The PJ met the Town Council Engineer and another official and thanked them for their generosity toward Judiciary. He was thereafter taken to Ndeeba Cell, Kihihi Town Ward, Kihihi Town Council to inspect the land donated for the construction of court premises, office of the Resident State Attorney and Police.
Rukungiri CM Court
From Kihihi, the PJ took another two-hour drive to Rukungiri CM Court where CM Hussein Ntalo, Magistrates Grade One, Ngamije Mbale Faishal and Namukasa Hamidah welcomed him.
In his detailed report, HW Ntalo reported that between October and June, the Court had collected revenue amount to Shs36,486,300. He reported that the Court had a total of 1,482 pending matters.
Adding that although the magisterial covers has nine courts, Buyanja, Kebisoni, Bungagari, Bwambara and Ruhinda are not operational. Among the challenges noted was non-payment of additional guards given to the CM as well as inadequate staff. Further, as a result of Covid-19, access to court by litigants has proved hard since many use boda boda to access Court.
Few ODPP staff that have made it hard for courts such as Kihihi and Nyarushanje handling criminal matters. HW Ntalo said it was important for the land allocated for the construction of a High Court to be developed. On the issue of transport, he shared that his vehicle had worn out, a reason it is always in the garage.
The CM requested for alternative power back up system due to intermittent power supply. additionally, the CCAS system needed an overhaul and as such the Court relies on manual registers alone. The court doesn’t have a photocopier and any work that requires printing and internet usage is done at commercial internet cafes.

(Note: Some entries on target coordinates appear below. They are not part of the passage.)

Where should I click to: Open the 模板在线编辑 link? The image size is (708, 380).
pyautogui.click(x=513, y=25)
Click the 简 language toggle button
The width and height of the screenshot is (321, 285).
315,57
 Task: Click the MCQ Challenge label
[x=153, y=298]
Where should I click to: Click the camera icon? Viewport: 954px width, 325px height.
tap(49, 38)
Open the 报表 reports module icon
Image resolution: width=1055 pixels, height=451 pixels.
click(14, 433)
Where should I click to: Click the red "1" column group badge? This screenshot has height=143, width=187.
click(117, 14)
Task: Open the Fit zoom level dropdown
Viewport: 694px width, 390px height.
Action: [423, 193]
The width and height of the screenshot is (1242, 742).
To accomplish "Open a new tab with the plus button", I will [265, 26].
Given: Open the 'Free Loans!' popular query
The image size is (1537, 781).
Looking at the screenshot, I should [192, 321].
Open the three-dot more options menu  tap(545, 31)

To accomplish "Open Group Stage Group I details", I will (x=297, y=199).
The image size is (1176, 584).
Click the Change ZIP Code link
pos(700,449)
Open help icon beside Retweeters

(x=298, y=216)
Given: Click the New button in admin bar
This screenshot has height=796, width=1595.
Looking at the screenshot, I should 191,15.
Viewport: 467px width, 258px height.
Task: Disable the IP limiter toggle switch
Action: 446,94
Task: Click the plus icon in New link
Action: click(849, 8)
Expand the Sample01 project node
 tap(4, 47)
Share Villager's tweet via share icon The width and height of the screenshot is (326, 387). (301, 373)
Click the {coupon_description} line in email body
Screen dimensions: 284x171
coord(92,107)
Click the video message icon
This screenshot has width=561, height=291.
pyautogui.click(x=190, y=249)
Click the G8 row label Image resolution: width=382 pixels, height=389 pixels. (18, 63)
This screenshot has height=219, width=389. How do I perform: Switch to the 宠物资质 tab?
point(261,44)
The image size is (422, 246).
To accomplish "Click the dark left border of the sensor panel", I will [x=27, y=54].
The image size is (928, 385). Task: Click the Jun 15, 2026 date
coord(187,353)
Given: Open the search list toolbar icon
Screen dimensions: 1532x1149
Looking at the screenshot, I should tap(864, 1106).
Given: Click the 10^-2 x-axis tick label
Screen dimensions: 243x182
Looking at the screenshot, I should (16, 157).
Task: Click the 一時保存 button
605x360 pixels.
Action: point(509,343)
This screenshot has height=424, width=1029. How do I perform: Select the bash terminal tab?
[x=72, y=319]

During inspection of the court premises, the Judicial Officers were encouraged to take interest in exhibit stores which are usually neglected. As a best practice, it was recommended, that the store be annually cleaned up and a stock-taking exercise carried out. The PJ tipped the CM and his team on best record keeping practices both in the registry and archives to improve retrieval of files.
The last court to be inspected was Nyarushanje Magistrates Court. The court is housed in an old dilapidated structure. The furniture supplied by the Judiciary for the court is being used by the sub-county since there is nowhere to keep it. The PJ was taken on tour of the land allocated for construction of court premises. The PJ was informed that the Rukungiri Mayor had given the court some paint to give the structure a new coat.
In all the areas reached, the Officers commended the PJ’s efforts in reaching all the courts under his supervision wherever they are located.